Differential effects of l-DOPA on monoamine metabolism, cell survival and glutathione production in midbrain neuronal-enriched cultures from parkin knockout and wild-type mice.

l-DOPA is the most effective treatment for Parkinson's disease but in isolated neuronal cultures it is neurotoxic for dopamine (DA) neurones. Experiments in vivo and clinical studies have failed to show toxicity of l-DOPA in animals or patients but that does not exclude the possibility of a toxic effect of l-DOPA on patients with certain genetic risk factors. Mutations of the parkin gene are the most frequent cause of hereditary parkinsonism. Parkin null mice have a mild phenotype that could be modified by different neurotoxins. The aim of this study was to investigate whether the toxic effects of l-DOPA on DA neurones are amplified in parkin null mice. We have measured the effects of l-DOPA on cell viability, tyrosine hydroxylase (TH) expression, DA metabolism and glutathione levels of parkin knockout (PK-KO) midbrain cultures. Neuronal-enriched cultures from PK-KO mice have similar proportions of the different cell types with the exception of a significant increment of microglial cells. l-DOPA (400 microm for 24 h) reduced the number of TH-immunoreactive cells to 50% of baseline and increased twofold the percentage of apoptotic cells in cultures of wild-type (WT) animals.
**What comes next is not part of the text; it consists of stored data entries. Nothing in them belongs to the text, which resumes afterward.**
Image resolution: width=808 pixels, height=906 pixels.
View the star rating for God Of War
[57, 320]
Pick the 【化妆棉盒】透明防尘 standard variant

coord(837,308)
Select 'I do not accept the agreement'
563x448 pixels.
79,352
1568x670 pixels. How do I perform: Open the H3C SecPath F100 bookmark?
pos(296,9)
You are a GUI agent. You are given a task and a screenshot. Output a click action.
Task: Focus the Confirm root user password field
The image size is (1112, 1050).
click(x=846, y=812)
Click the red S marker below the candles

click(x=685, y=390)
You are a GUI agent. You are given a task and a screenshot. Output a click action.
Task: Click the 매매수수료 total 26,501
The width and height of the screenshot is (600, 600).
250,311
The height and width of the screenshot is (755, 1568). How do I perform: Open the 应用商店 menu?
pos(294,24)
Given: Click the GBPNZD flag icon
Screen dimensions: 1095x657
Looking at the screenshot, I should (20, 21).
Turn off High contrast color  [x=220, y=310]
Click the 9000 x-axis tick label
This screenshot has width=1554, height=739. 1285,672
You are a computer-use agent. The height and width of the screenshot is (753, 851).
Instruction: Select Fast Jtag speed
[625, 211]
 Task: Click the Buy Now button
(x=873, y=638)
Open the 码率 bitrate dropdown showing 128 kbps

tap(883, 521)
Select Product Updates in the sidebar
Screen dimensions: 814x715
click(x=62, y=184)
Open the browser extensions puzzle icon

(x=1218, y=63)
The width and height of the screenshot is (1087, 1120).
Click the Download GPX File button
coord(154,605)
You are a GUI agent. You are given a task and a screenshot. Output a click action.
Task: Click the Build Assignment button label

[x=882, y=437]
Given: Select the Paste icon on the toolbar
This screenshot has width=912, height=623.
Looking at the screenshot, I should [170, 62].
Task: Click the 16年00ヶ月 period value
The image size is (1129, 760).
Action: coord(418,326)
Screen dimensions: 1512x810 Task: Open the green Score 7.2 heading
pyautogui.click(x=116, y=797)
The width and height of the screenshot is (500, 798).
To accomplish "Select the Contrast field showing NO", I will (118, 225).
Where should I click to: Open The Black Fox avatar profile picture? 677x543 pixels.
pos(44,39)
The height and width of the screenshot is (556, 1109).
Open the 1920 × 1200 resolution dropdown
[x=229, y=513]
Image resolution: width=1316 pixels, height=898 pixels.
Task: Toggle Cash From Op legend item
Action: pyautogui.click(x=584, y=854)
The PK-KO mice, however, are not only resistant to the l-DOPA-induced pro-apoptotic effects but they have an increased number of TH-immunoreactive neurones after treatment with l-DOPA, suggesting that l-DOPA is toxic for neurones of WT mice but not those of parkin null mice. MAPK and phosphatidylinositol-3 kinase signalling pathways are not involved in the differential l-DOPA effects in WT and PK-KO cultures. Intracellular levels of l-DOPA were not different in WT and parkin null mice but the intracellular and extracellular levels of DA and 3-4-dihydroxyphenylacetic acid, however, were significantly increased in parkin null animals. Furthermore, monoamine oxidase activity was significantly increased in parkin null mice, suggesting that these animals have an increased metabolism of DA. The levels of glutathione were further increased in parkin null mice than in controls both with and without treatment with l-DOPA, suggesting that a compensatory mechanism may protect DA neurones from neuronal death. This study opens new avenues for understanding the mechanisms of action of l-DOPA on DA neurones in patients with Park-2 mutations.